Le big data peut-il s’appliquer à des profils particuliers ?

« Sans doute, comme sur des profils très techniques de programmeurs par exemple», confie Benoît Binachon. Il existe, par exemple, des algorithmes qui savent aller chercher sur le web ce qu’écrivent les développeurs, qu’il s’agisse de lignes de codes ou de conversations avec d’autres développeurs. A partir de toutes ces informations qui sont croisées, il est possible de faire une proposition au développeur ciblé. Néanmoins, il est nécessaire que ce candidat potentiel s’expose et communique sur le web. « On cherche une aiguille dans une botte de foin. On est à la recherche du candidat idéal qu’on ne connaît pas encore », analyse Alexandre Paschulski. Le big data serait donc un complément d’aide à la décision : pas pour tous les jobs mais pour les jobs critiques, qui requièrent des profils rares et atypiques. Si l’entreprise est dans l’attente que le candidat adéquat tombe sur l’offre, soit libre, soit intéressé et postule, il y a peu de chances que l’alchimie se produise. Le big data n’est donc pas une finalité dans cette recherche pour laquelle la méthode de « sourcing » (comprendre «chasser le candidat ») est plus adéquate pour recruter ce type de profil.
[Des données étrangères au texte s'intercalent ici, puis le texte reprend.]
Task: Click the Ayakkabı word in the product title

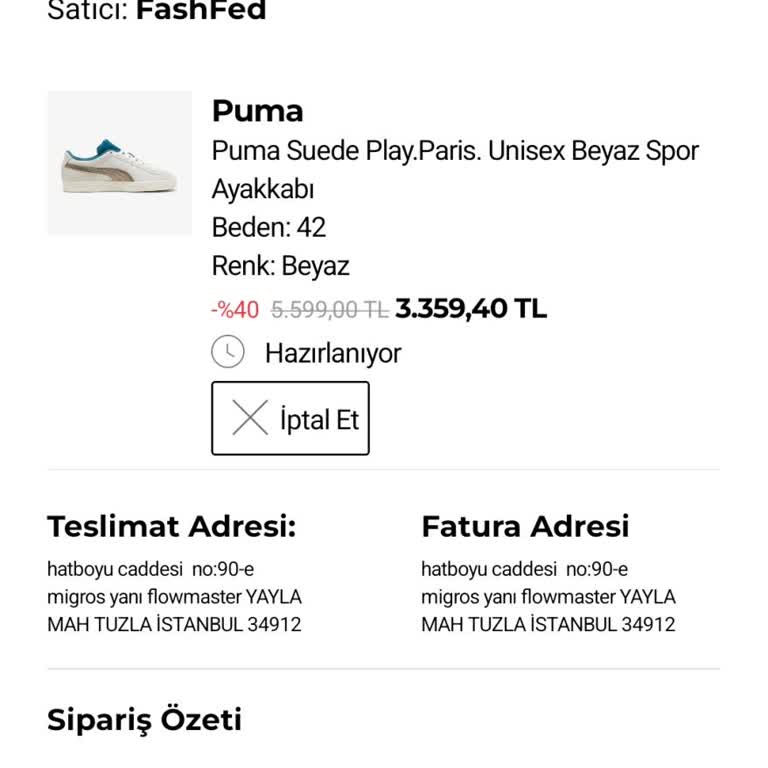Action: 262,189
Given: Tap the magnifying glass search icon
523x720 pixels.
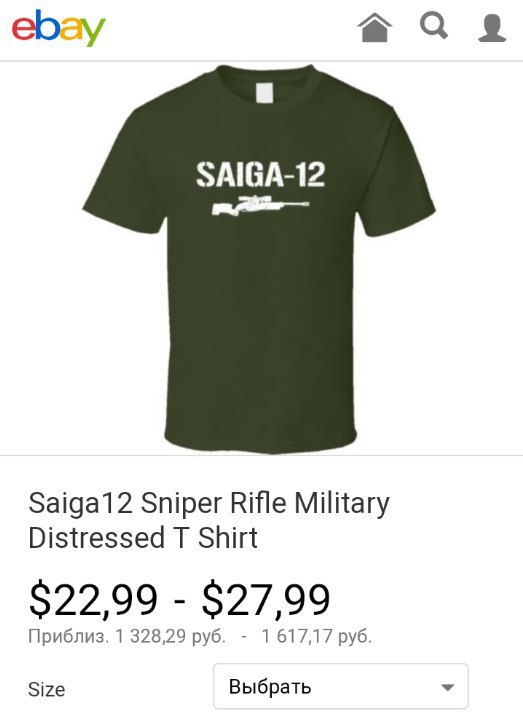Looking at the screenshot, I should click(434, 26).
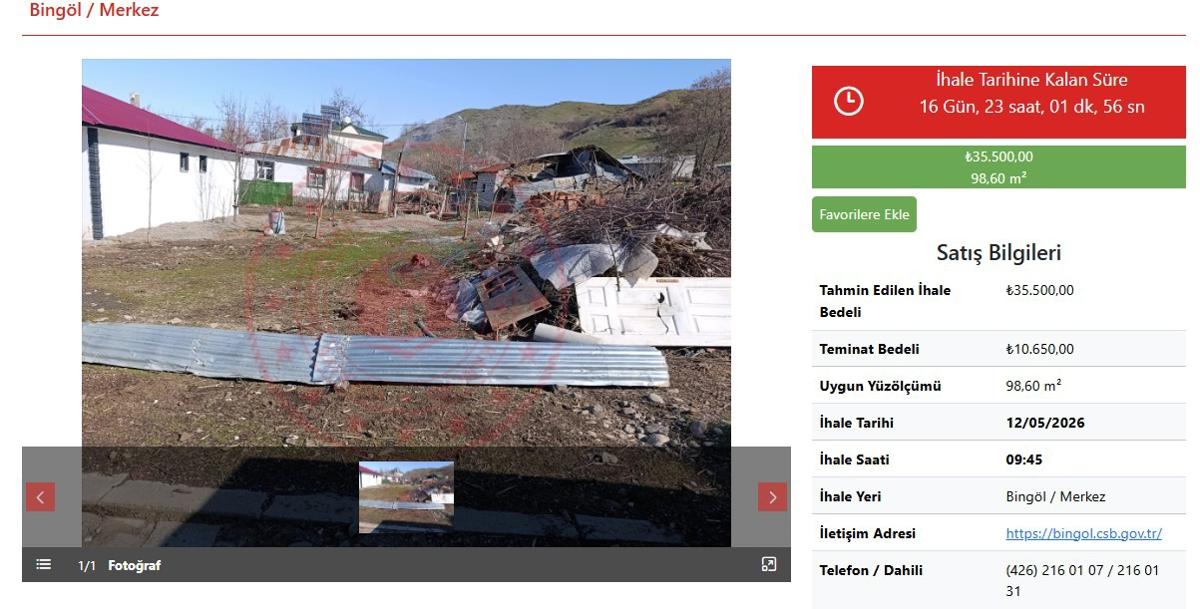Viewport: 1200px width, 609px height.
Task: Select the photo thumbnail in filmstrip
Action: [x=406, y=497]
Le big data, ici, n’est pas une finalité. « Je préfère demander à mon réseau (soit une approche en crowdsourcing) si vous connaissez la bonne personne plutôt que de taper une requête afin d’obtenir une réponse algorithmique », déclare Alexandre Paschulski.

« En synthèse, le big data pour le RH, c’est encore de la science-fiction »

De quoi ont véritablement besoin les RH ? Si le débat s’est beaucoup tourné vers ce que n’était pas le big data, c’est peut-être parce que dans un contexte de ressources humaines, la réponse aux problématiques actuelles ne s’y trouve pas entièrement.

Les entreprises ne collectent pas l’information qui peut être essentielle : il subsiste une lacune considérable de données qui ne sont pas compliquées à collecter. Qui est le manager de cet employé ? A quelle heure est-il arrivé sur site ? Ces dispositifs, pourtant assez simples à mettre en place et qui ont peu à voir avec le big data, sont au cœur des préoccupations des entreprises.

Les nouveaux métiers et les perspectives d’emplois qu’ouvrent le concept de big data sont nombreux : data scientist, analytics, community manager RH… Si l’objectif fondamental d’un recruteur est d’importer, au sein d’une entreprise, le profil le plus adéquat au poste qui le conviendrait le mieux, le big data apporte son aide en « faisant baisser le niveau de hasard ». Néanmoins Benoît rappelle, de son esprit mathématicien, que « le hasard n’existe pas. Ce n’est qu’une trop grande quantité de variable ». En somme, le big data n’a rien d’ésotérique, s’il est associé à de bonnes mécaniques d’interprétation. Et en ce sens, l’humain l’emportera toujours sur la machine.

Alexandre Paschulski et Benoît Binachon ont été reçus au Press Club de France dans le cadre de la conférence-débat mensuelle du Club des Chasseurs de Têtes.